The average commute time in the city of Hanoi is 19 minutes. Hanoi citizens had been used to short-distance commute, which was reflected in the shophouse type of commercial-residential complex. Among NUAs, Linh Dam is one of the nearest to the city centre, taking 10 minutes drive to the nearest point of CBD. The wide road system (with widths between 15-35m) in NUAs also prioritised vehicular passage for efficient commute.
The government also considered the zoning of the city coupling with the residential NUAs. The 1993 land law was the starting point of the changes, when the government planning focus shifts to the “international” standard of district specialisation. In the pre-Doi Moi era, the work-housing units were grounded on the traditional idea of living and working at one single place; this was also part of the socialist ideal with the self-efficiency in district level. With the start of Doi Moi, the industry started to move to the outlying parts of the city, including Sai Dong A, Sai Dong B, Thang Long, Noi Bai Soc-Son and Hanoi-Dai Tu. As most of the low-income residents are labours with relatively low education level and skills, they tend to be industrial workers. The proximity of the residential NUAs with the industrial zones should theoretically attract industrial workers to reside in NUAs like Linh Dam.

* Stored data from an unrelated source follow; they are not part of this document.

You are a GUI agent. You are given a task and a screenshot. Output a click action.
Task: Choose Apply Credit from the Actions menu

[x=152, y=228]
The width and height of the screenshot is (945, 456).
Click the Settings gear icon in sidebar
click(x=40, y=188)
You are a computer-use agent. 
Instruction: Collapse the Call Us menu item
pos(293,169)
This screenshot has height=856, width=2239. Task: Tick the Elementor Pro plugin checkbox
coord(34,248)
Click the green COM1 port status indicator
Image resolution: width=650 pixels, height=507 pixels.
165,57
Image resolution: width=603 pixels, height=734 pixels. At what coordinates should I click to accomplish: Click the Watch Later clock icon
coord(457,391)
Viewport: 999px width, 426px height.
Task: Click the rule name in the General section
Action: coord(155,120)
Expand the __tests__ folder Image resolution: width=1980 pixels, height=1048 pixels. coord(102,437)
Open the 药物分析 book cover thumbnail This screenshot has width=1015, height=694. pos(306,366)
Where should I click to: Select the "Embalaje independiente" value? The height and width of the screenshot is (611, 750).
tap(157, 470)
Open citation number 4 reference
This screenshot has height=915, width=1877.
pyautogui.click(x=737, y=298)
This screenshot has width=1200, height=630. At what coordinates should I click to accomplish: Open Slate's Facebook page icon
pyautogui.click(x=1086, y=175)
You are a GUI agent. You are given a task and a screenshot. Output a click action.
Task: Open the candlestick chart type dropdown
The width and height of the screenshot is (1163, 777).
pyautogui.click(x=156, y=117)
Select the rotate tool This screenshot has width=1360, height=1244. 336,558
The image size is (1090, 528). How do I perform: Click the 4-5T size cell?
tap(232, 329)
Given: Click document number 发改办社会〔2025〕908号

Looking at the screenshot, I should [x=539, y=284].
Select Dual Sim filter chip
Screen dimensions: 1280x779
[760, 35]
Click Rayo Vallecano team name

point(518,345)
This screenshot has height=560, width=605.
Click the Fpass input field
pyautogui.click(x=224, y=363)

However, for the commute trips involving entrance to the older part of the city, the narrow streets contribute to a congested traffic within the old quarters. As most of the core functions of the city are still being concentrated around the old quarters, living out of the core still decreases the convenience of the residents in terms of mobility. The underdeveloped public transport in Hanoi was not yet functioning properly and conveniently, and only contributed to around 10% of trips taken within the city. Most of the trips rely on motorbikes, which is a convenient choice navigating within the narrow paths of central Hanoi.
The pace of creating new residential quarter, for the first time in history of Hanoi, failed to catch up with the fast-growing demand. The speculation of land ownership was prevalent and the land and houses in NUAs quickly become unaffordable, despite the relatively cheap initial land price. For instance, in the extreme case of Trung Hoa-Nhanh Chinh, the prices of “low-income” housing increased by 10 times in 5 years since its completion. Same case in Linh Dam, where minimum price of housing were increased from around US$8000 to US$13000 in a few years time. Only around 50% of people could afford a flat, which was obviously violating the original intention of the government. The low-income workers had no choice but to reside at dormitories of the factories instead, and the quality of life was not benefitted with the new development.
Culminating the factors mentioned above, the unintended social homogeneity in Linh Dam was caused mainly by the socio-economic factor of high property prices. The socio-economic and institutional factors should not be neglected in the realm of urbanism, as it greatly and inevitably affects the outcome and the success of the project, independent of the architectural or urbanistic intention.